Luigi Tecce è uno di quei personaggi di cui il mondo del vino non può che andare fiero. Un uomo, complesso nella sua semplicità e ampio nella sua genuinità, che vive visceralmente il rapporto con la sua terra. La racconta con voce tremante e la sublima nel vino. Senza utilizzare articolazione linguistiche e sovrastrutture congetturali pesanti e stucchevoli. Luigi Tecce è la naturalità e la biodinamicità fatta persona.
I vini gli vengono semplicemente buoni, come semplice è stato il gesto di attaccare un’etichetta alle bottiglie che produceva ormai da anni.
La 2008 è un’annata baciata da madre natura, andamento stagionale perfetto in quella zona della Campania dove nasce il Taurasi. Perfezione – termine sicuramente azzardato ma spesso dovuto – che ritroviamo nel bicchiere, dove pochi millilitri sintetizzano una passione opulenta, limpida e persistente per un lavoro a mani nude in vigna e in cantina.
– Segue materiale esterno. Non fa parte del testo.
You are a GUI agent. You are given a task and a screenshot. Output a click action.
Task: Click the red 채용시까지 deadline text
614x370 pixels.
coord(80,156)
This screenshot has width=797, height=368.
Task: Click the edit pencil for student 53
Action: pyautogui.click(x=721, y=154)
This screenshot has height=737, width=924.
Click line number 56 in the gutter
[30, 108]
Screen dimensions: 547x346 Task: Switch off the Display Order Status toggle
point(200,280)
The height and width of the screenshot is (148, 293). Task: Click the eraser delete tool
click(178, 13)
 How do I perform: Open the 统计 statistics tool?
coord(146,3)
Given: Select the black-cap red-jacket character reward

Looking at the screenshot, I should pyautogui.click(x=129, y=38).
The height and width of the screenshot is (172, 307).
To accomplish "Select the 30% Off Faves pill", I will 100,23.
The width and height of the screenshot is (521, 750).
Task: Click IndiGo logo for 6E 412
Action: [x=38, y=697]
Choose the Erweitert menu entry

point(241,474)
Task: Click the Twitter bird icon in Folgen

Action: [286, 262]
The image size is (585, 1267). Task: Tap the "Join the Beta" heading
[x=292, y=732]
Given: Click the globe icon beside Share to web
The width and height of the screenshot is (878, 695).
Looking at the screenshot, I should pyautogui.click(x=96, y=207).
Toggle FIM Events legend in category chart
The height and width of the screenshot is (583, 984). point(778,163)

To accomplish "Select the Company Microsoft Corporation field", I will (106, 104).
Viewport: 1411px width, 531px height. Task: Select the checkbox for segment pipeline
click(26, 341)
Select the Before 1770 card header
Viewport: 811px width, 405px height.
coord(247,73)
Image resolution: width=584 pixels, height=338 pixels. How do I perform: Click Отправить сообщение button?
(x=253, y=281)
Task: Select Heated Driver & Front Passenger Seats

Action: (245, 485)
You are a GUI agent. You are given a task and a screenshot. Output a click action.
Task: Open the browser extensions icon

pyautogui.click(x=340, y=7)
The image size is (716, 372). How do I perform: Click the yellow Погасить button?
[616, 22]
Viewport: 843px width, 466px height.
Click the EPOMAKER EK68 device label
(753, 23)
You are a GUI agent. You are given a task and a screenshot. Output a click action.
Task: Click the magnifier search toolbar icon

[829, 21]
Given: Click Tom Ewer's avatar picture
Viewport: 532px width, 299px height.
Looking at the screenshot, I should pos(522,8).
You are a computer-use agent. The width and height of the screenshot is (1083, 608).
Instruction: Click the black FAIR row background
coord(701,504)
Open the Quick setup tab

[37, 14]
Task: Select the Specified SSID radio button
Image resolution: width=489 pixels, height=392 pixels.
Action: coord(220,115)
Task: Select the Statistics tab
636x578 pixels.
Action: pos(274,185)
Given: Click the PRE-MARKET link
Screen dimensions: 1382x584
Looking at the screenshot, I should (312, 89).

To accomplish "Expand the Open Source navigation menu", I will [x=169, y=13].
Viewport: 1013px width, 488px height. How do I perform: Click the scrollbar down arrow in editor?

Potremmo parlare di vinificazione in anfora, di tonneau, di acciaio e di vetro. Potremmo parlare di colori, sentori, nuance, acidità, alcol, retrogusto e tutte quelle caratteristiche organolettiche tanto care a noi commentatori del vino. Ma oggi tutto questo sarebbe di troppo. Oggi tutto questo stonerebbe con l’essenziale gesto del sorso. Ecco, Luigi Tecce ed il suo Poliphemo non sono niente altro che un sorso.